2-59

2-59

Belgische Senaat

Parlementaire handelingen

DONDERDAG 29 JUNI 2000 - NAMIDDAGVERGADERING

(Vervolg)

Wetsontwerp tot wijziging, wat de door de werkgevers verschuldigde bijdrage voor werkloosheid wegens economische oorzaken betreft, van de wet van 29 juni 1981 houdende de algemene beginselen van de sociale zekerheid voor werknemers (Stuk 2-452) (Evocatieprocedure)

Algemene bespreking

De heer Jan Remans (VLD), rapporteur. - De senaatscommissie voor Sociale Aangelegenheden heeft het wetsontwerp in haar vergadering van 14 juni besproken. Het voert een werkgeversbijdrage in voor werkloosheid om economische redenen. De minister heeft uitgelegd dat het ontwerp een laatste deel uitvoert van het interprofessioneel akkoord 1999-2000, dat de sociale gesprekspartners sloten op 8 december 1998. Volgende maatregelen werden overeengekomen: de verhoging van de jaarlijkse werkgeversbijdrage met 0,08%, waarvan de opbrengst op 600 miljoen frank wordt geraamd; een verhoging van de solidariteitsbijdrage op de hogere vakantiegelden van 0,5% naar 1,5%, verwachte opbrengst 575 miljoen frank; een responsabilisering van de bedrijven die een hogere graad aan werkloosheid om economische redenen opgeven, verwachte opbrengst 250 miljoen frank.

De regering heeft beslist de maatregel in beginsel te beperken tot 2000 en 2001. Daarna zou een evaluatie plaatsvinden.

Er werden twee amendementen ingediend door de heer Kelchtermans en mevrouw De Schamphelaere. Het eerste amendement strekt ertoe de bijdrage pas te innen indien twee jaar na elkaar de vooropgestelde grenzen worden overschreden. Het tweede amendement wil de referteperiode voor de RSZ-berekeningen die betrekking heeft op de eerste drie kwartalen van het voorgaande kalenderjaar en van het vierde kwartaal van het jaar daarvoor, vervangen door de aangiften van een volledig kalenderjaar.

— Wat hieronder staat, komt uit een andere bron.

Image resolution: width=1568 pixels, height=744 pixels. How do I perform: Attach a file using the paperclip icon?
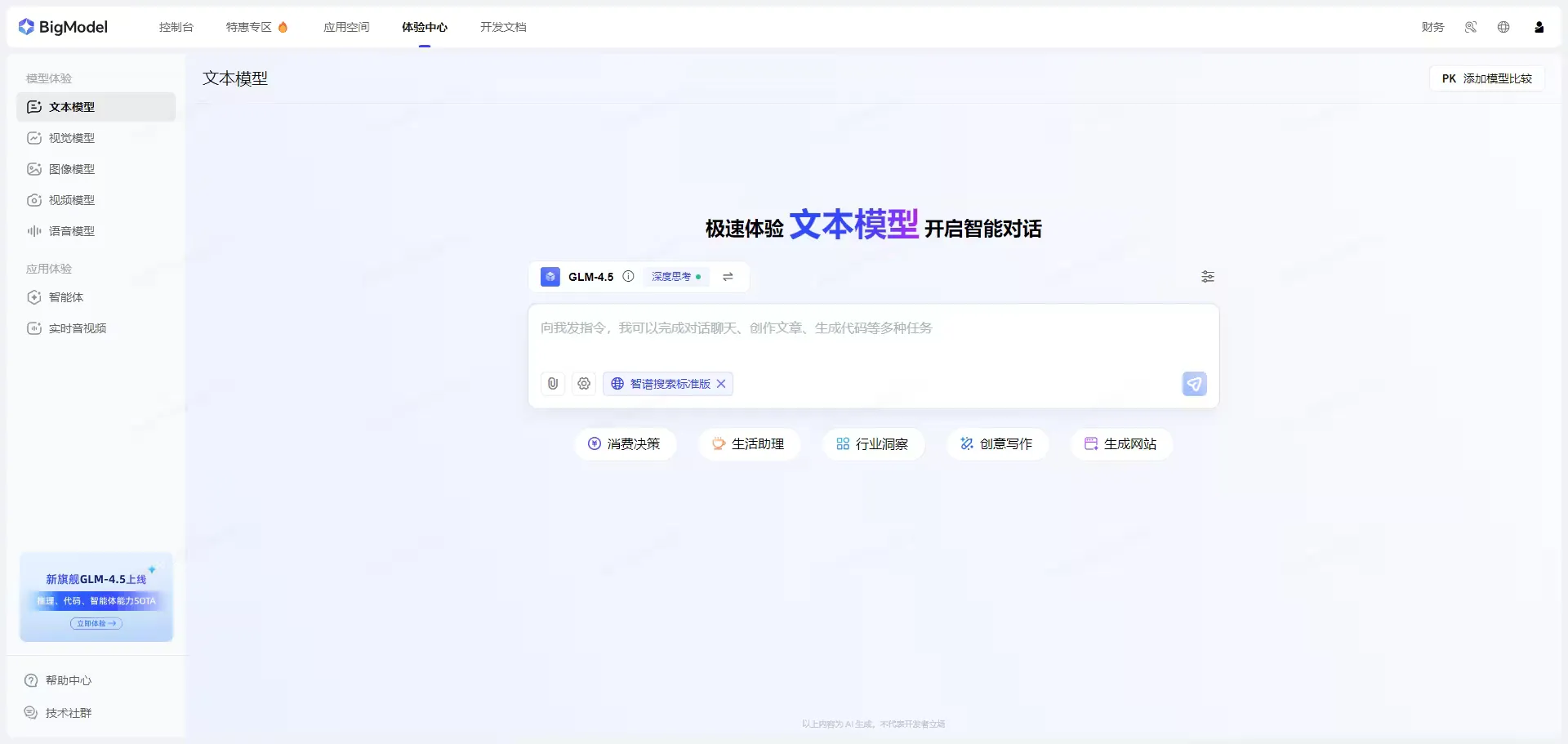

Deze amendementen werden in de commissie uitgebreid besproken. Ze werden verworpen met 7 stemmen tegen 3 stemmen. Het wetsontwerp in zijn geheel werd goedgekeurd met 7 stemmen bij 3 onthoudingen.

Mevrouw Mia De Schamphelaere (CVP). - Ten gronde zijn we het natuurlijk eens met de responsabilisering van werkgevers die op een niet correcte wijze gebruik maken van de tijdelijke werkloosheid om economische redenen. Tijdelijke werkloosheid mag niet afglijden naar structurele werkloosheid, verdoken seizoenarbeid of deeltijdse arbeid. We zijn het echter niet eens met de door de regering in het wetsontwerp gehanteerde criteria om onrechtmatig gebruik te bepalen. Na goedkeuring van het ontwerp zal door de werkgevers een extra bijdrage van 60 frank per werknemer per werkloosheidsdag moeten worden betaald voor iedere werkloosheidsdag boven de 10 procent. Dat betekent concreet dat op gemiddeld 220 werkdagen al vanaf de 23ste werkloosheidsdag wordt geoordeeld dat de tijdelijke werkloosheid om economische redenen onterecht wordt gebruikt.

We vrezen dan ook dat de goedkeuring van het ontwerp niet zozeer de responsabilisering zal bevorderen, maar zal leiden tot een vermindering van de buffer van werknemers met een contract van onbepaalde duur en dat die vervangen zullen worden door werknemers met een tijdelijk contract of door uitzendarbeid. Het ontwerp bevordert de werkgelegenheid niet. Onze amendementen willen meer realistische criteria invoeren om de structurele en economische werkloosheid beter af te lijnen.

- De algemene bespreking is gesloten.